To summarise, it is important to realise that every bit of optimisation matters. As Grace Hopper would say, Mind your nanoseconds!

3. Syntax

Let's now look at syntax. Hadley commented here:

Data tables are extremely fast but I think their concision makes it harder to learn and code that uses it is harder to read after you have written it ...

I find this remark pointless because it is very subjective. What we can perhaps try is to contrast consistency in syntax. We will compare data.table and dplyr syntax side-by-side.

We will work with the dummy data shown below:

DT = data.table(x=1:10, y=11:20, z=rep(1:2, each=5))
DF = as.data.frame(DT)
  1. Basic aggregation/update operations.

    # case (a)
    DT[, sum(y), by = z]                       ## data.table syntax
    DF %>% group_by(z) %>% summarise(sum(y)) ## dplyr syntax
    DT[, y := cumsum(y), by = z]
    ans <- DF %>% group_by(z) %>% mutate(y = cumsum(y))
    
    # case (b)
    DT[x > 2, sum(y), by = z]
    DF %>% filter(x>2) %>% group_by(z) %>% summarise(sum(y))
    DT[x > 2, y := cumsum(y), by = z]
    ans <- DF %>% group_by(z) %>% mutate(y = replace(y, which(x > 2), cumsum(y)))
    
    # case (c)
    DT[, if(any(x > 5L)) y[1L]-y[2L] else y[2L], by = z]
    DF %>% group_by(z) %>% summarise(if (any(x > 5L)) y[1L] - y[2L] else y[2L])
    DT[, if(any(x > 5L)) y[1L] - y[2L], by = z]
    DF %>% group_by(z) %>% filter(any(x > 5L)) %>% summarise(y[1L] - y[2L])
    • data.table syntax is compact and dplyr's quite verbose. Things are more or less equivalent in case (a).

    • In case (b), we had to use filter() in dplyr while summarising. But while updating, we had to move the logic inside mutate(). In data.table however, we express both operations with the same logic - operate on rows where x > 2, but in first case, get sum(y), whereas in the second case update those rows for y with its cumulative sum.

      This is what we mean when we say the DT[i, j, by] form is consistent.

    • Similarly in case (c), when we have if-else condition, we are able to express the logic "as-is" in both data.table and dplyr. However, if we would like to return just those rows where the if condition satisfies and skip otherwise, we cannot use summarise() directly (AFAICT). We have to filter() first and then summarise because summarise() always expects a single value.

Extracted information →
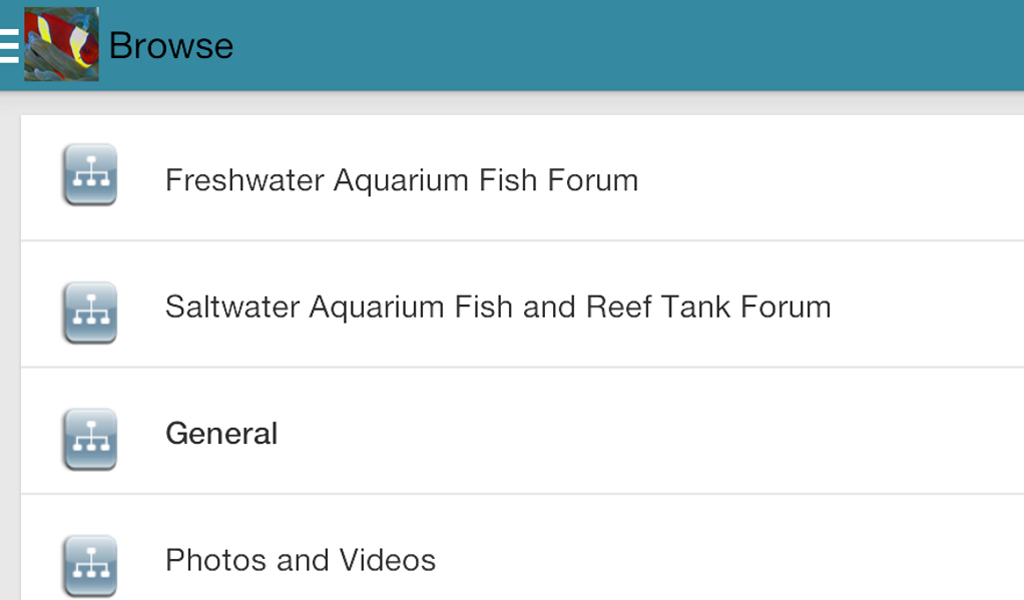Click blank row area right of General
The image size is (1024, 600).
point(650,433)
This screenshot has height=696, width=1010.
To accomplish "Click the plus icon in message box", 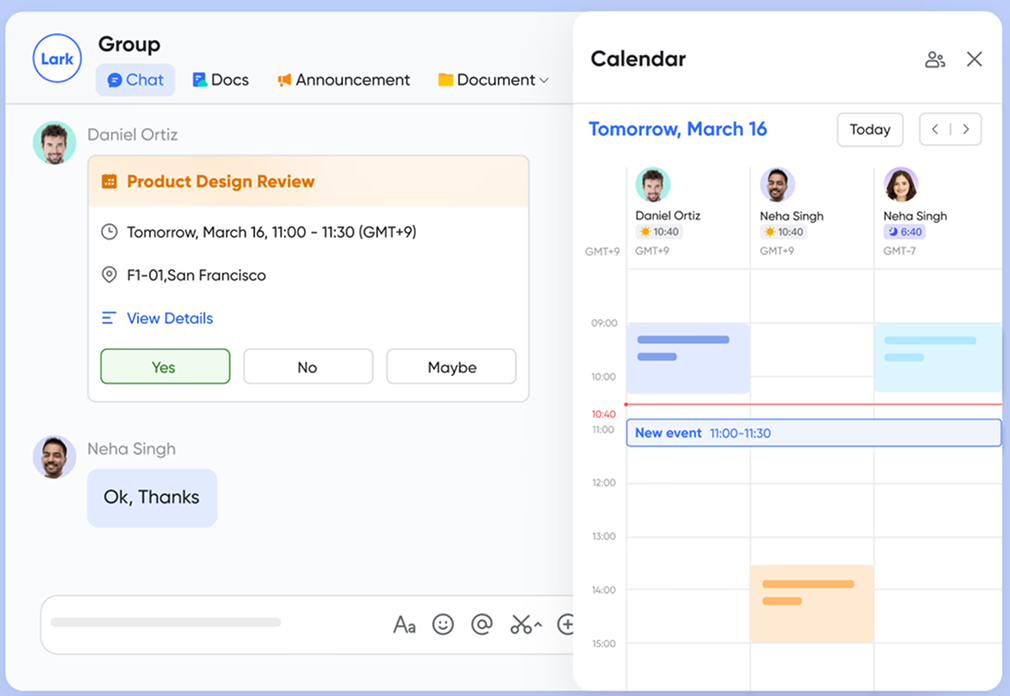I will (x=565, y=625).
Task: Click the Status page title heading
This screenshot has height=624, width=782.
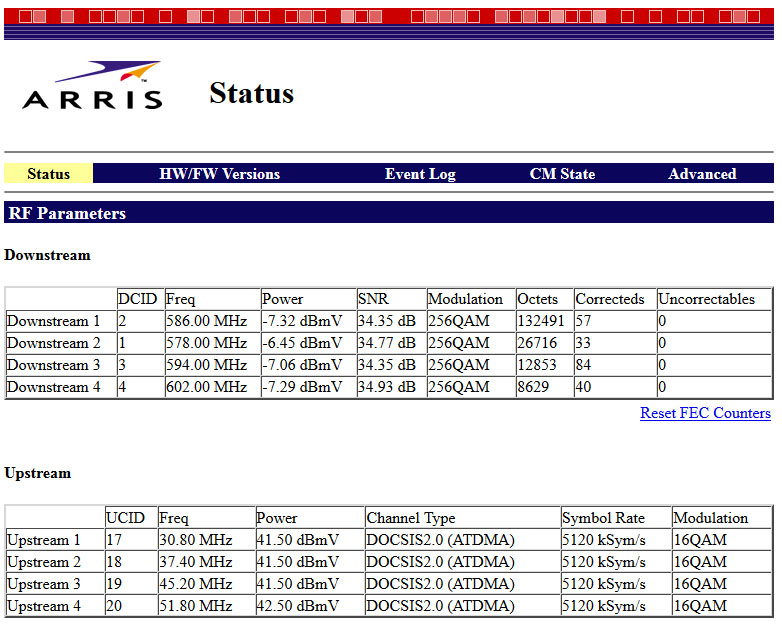Action: [251, 94]
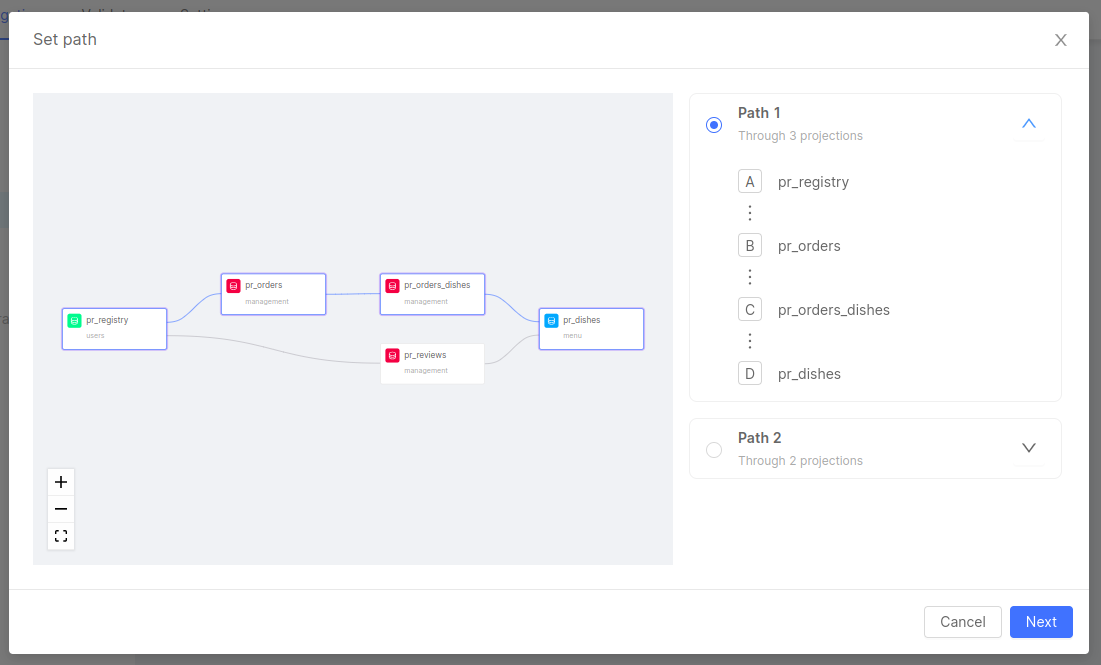Click step B pr_orders in Path 1

pos(809,246)
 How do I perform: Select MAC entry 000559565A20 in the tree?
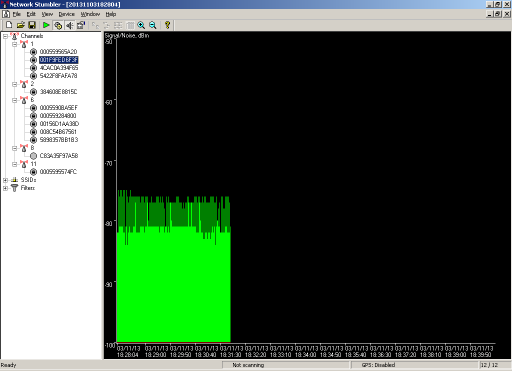[x=58, y=52]
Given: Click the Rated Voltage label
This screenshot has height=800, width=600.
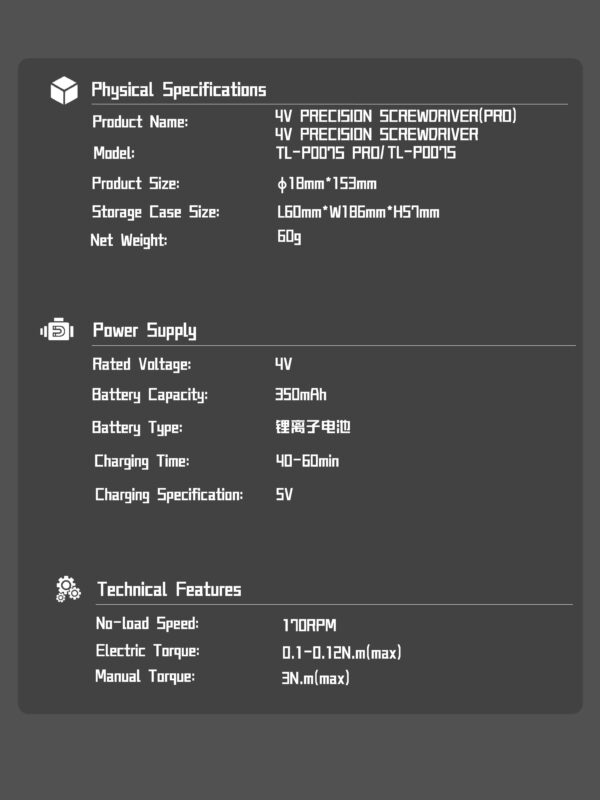Looking at the screenshot, I should [x=141, y=364].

Instruction →
In the comparison of data.table and dplyr syntax, why does dplyr need filter() before summarise() to return only the rows where the if condition is satisfied?

Correct response →
Because summarise() always expects a single value.